Pixel coordinate grounding data

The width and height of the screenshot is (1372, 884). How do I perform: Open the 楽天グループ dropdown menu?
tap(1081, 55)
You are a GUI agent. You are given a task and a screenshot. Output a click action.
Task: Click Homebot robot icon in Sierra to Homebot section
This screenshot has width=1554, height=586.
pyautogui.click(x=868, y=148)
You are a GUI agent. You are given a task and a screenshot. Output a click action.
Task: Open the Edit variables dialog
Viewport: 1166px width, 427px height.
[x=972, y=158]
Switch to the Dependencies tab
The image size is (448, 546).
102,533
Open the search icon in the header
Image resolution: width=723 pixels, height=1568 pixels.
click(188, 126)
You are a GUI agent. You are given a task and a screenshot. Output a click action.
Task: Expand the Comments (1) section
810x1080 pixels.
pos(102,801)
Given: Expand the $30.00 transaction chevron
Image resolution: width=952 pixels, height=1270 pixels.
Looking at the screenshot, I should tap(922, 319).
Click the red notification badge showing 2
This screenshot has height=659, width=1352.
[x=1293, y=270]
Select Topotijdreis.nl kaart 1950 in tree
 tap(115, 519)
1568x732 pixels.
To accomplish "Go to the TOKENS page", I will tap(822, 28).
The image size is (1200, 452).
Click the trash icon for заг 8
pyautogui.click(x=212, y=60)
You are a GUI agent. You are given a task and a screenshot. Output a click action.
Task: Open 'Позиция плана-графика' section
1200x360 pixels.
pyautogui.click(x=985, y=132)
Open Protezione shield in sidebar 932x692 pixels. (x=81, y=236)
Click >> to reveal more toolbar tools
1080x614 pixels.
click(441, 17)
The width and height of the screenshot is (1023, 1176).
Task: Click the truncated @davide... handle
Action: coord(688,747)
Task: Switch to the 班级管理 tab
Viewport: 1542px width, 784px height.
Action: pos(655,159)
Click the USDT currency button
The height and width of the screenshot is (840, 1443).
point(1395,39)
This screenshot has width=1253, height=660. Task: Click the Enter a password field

- Task to carry out: A verbatim output of all the data above is needed.

- The answer:
The width and height of the screenshot is (1372, 884). How do I perform: Open the 楽天グループ dropdown menu?
tap(1081, 55)
You are a GUI agent. You are given a task and a screenshot. Output a click action.
Task: Click Homebot robot icon in Sierra to Homebot section
This screenshot has width=1554, height=586.
pyautogui.click(x=868, y=148)
You are a GUI agent. You are given a task and a screenshot. Output a click action.
Task: Open the Edit variables dialog
Viewport: 1166px width, 427px height.
[x=972, y=158]
Switch to the Dependencies tab
The image size is (448, 546).
102,533
Open the search icon in the header
Image resolution: width=723 pixels, height=1568 pixels.
click(188, 126)
You are a GUI agent. You are given a task and a screenshot. Output a click action.
Task: Expand the Comments (1) section
810x1080 pixels.
pos(102,801)
Given: Expand the $30.00 transaction chevron
Image resolution: width=952 pixels, height=1270 pixels.
Looking at the screenshot, I should tap(922, 319).
Click the red notification badge showing 2
This screenshot has height=659, width=1352.
[x=1293, y=270]
Select Topotijdreis.nl kaart 1950 in tree
 tap(115, 519)
1568x732 pixels.
To accomplish "Go to the TOKENS page", I will tap(822, 28).
The image size is (1200, 452).
Click the trash icon for заг 8
pyautogui.click(x=212, y=60)
You are a GUI agent. You are given a task and a screenshot. Output a click action.
Task: Open 'Позиция плана-графика' section
1200x360 pixels.
pyautogui.click(x=985, y=132)
Open Protezione shield in sidebar 932x692 pixels. (x=81, y=236)
Click >> to reveal more toolbar tools
1080x614 pixels.
click(441, 17)
The width and height of the screenshot is (1023, 1176).
Task: Click the truncated @davide... handle
Action: coord(688,747)
Task: Switch to the 班级管理 tab
Viewport: 1542px width, 784px height.
Action: pos(655,159)
Click the USDT currency button
The height and width of the screenshot is (840, 1443).
point(1395,39)
This screenshot has width=1253, height=660. Task: Click the Enter a password field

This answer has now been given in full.